START Dataset content

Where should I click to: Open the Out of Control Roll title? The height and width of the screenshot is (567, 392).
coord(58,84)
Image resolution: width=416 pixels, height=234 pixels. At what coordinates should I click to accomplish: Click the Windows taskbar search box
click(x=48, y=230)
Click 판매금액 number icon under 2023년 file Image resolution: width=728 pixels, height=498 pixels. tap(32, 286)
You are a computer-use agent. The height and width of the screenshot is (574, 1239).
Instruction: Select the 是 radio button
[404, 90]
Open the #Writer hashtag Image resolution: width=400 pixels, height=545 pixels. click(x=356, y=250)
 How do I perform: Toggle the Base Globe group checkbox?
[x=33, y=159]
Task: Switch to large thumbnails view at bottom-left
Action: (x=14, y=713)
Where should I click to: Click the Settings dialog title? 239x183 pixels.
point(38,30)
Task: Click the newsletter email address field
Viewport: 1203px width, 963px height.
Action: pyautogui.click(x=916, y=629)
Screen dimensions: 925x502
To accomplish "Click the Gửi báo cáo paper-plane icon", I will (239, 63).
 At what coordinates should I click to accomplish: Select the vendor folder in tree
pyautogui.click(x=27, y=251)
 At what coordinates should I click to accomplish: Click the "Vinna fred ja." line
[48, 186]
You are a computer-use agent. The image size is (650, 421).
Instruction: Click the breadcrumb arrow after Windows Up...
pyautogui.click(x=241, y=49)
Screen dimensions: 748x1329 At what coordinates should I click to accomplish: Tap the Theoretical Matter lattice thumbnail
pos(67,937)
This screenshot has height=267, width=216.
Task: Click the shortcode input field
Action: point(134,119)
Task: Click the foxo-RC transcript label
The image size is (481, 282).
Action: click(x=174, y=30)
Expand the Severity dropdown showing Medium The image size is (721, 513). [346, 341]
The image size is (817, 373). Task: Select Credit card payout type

END Dataset content

> _Task requirements_: Return each entry from above without altering a single character.

> _Solution for this task_:
Where should I click to: Open the Out of Control Roll title? The height and width of the screenshot is (567, 392).
coord(58,84)
Image resolution: width=416 pixels, height=234 pixels. At what coordinates should I click to accomplish: Click the Windows taskbar search box
click(x=48, y=230)
Click 판매금액 number icon under 2023년 file Image resolution: width=728 pixels, height=498 pixels. tap(32, 286)
You are a computer-use agent. The height and width of the screenshot is (574, 1239).
Instruction: Select the 是 radio button
[404, 90]
Open the #Writer hashtag Image resolution: width=400 pixels, height=545 pixels. click(x=356, y=250)
 How do I perform: Toggle the Base Globe group checkbox?
[x=33, y=159]
Task: Switch to large thumbnails view at bottom-left
Action: (x=14, y=713)
Where should I click to: Click the Settings dialog title? 239x183 pixels.
point(38,30)
Task: Click the newsletter email address field
Viewport: 1203px width, 963px height.
Action: pyautogui.click(x=916, y=629)
Screen dimensions: 925x502
To accomplish "Click the Gửi báo cáo paper-plane icon", I will (239, 63).
 At what coordinates should I click to accomplish: Select the vendor folder in tree
pyautogui.click(x=27, y=251)
 At what coordinates should I click to accomplish: Click the "Vinna fred ja." line
[48, 186]
You are a computer-use agent. The image size is (650, 421).
Instruction: Click the breadcrumb arrow after Windows Up...
pyautogui.click(x=241, y=49)
Screen dimensions: 748x1329 At what coordinates should I click to accomplish: Tap the Theoretical Matter lattice thumbnail
pos(67,937)
This screenshot has height=267, width=216.
Task: Click the shortcode input field
Action: point(134,119)
Task: Click the foxo-RC transcript label
The image size is (481, 282).
Action: click(x=174, y=30)
Expand the Severity dropdown showing Medium The image size is (721, 513). [346, 341]
The image size is (817, 373). Task: Select Credit card payout type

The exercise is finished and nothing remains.